In total, therefore, 15.56 million hectares have been transferred in land or in cash. This is 20% of previously white-owned land and is getting close to the 30% of previously white-owned land (23.25 million hectares) envisaged in the National Development Plan, Kirsten pointed out.
Risk to the banking sector
As Van der Rheede pointed out, commercial farmers owe the banks billions, meaning the banks face the greatest opportunity costs due to policy uncertainty and the greatest financial risk due to expropriation without compensation.
In a presentation to parliament, Basa managing director Cas Coovadia stated that commercial banks are currently owed R1.6 trillion in relation to property.
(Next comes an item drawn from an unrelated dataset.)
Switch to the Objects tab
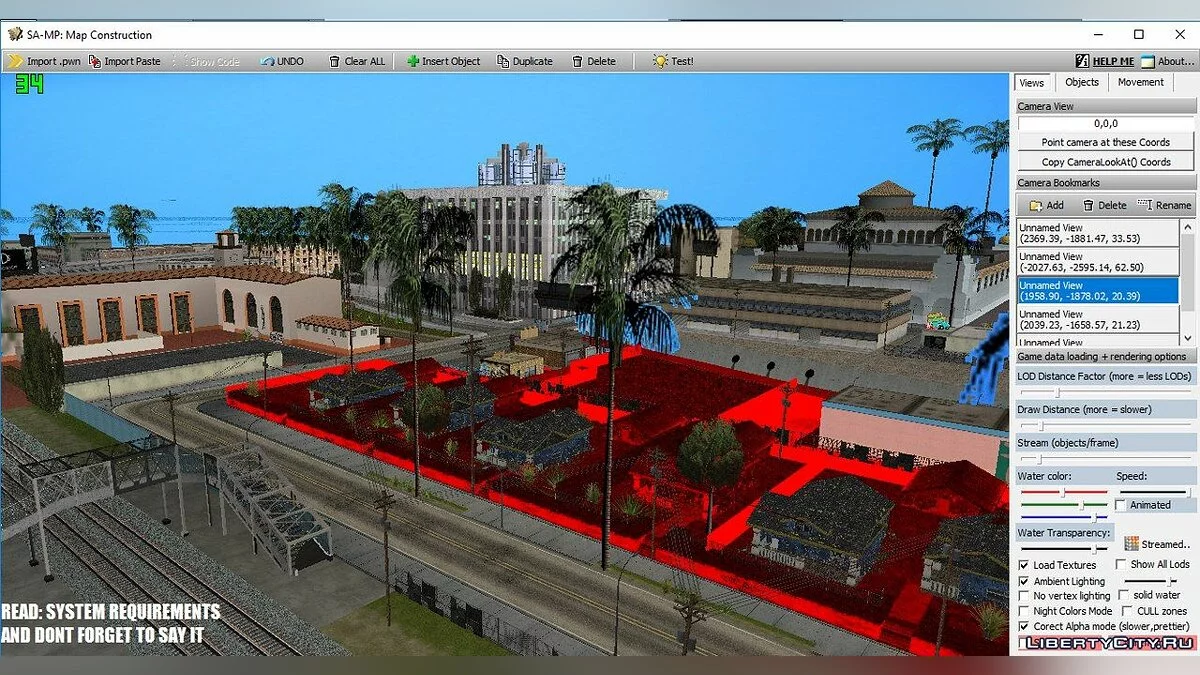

Of this, R1.068 trillion is owed on residential property, R393 billion on commercial and industrial property and R133 billion by commercial farmers.
Coovadia states that expropriation without compensation has limited investments in and improvements on land, and that growth in employment can only follow on growth in investment.
He points out that a modern economy is mainly based on the credit structures of various role players and their risk profiles. This structure delivers the yield which is required to compensate for the risk.
“Widespread expropriation without compensation has the potential to create systemic risk for the South African banking sector, as loan agreements do not typically foresee the scenario of forcible change through seizure below market value,” Coovadia continues.
The banking sector will therefore be exposed to a higher-than-anticipated debt write-off if expropriation without compensation takes root widely.
Basa’s input furthermore focuses on the negative effect expropriation without compensation has on the appeal of property as a safe and profitable asset/investment requiring long-term confidence, as it does.
Coovadia therefore warns of the impact of widespread expropriation without compensation on the credit ratings of South African banks, on the tightening of lending rates and on mortgages, which will reflect higher risk.
Basa warns of further sovereign downgrade risks, an increased cost of capital and compromised access to funding, as effects of the looming spectre of expropriation without compensation and the policy uncertainty flowing from it.
Jan-Jan Joubert is a political journalist, commentator and writer.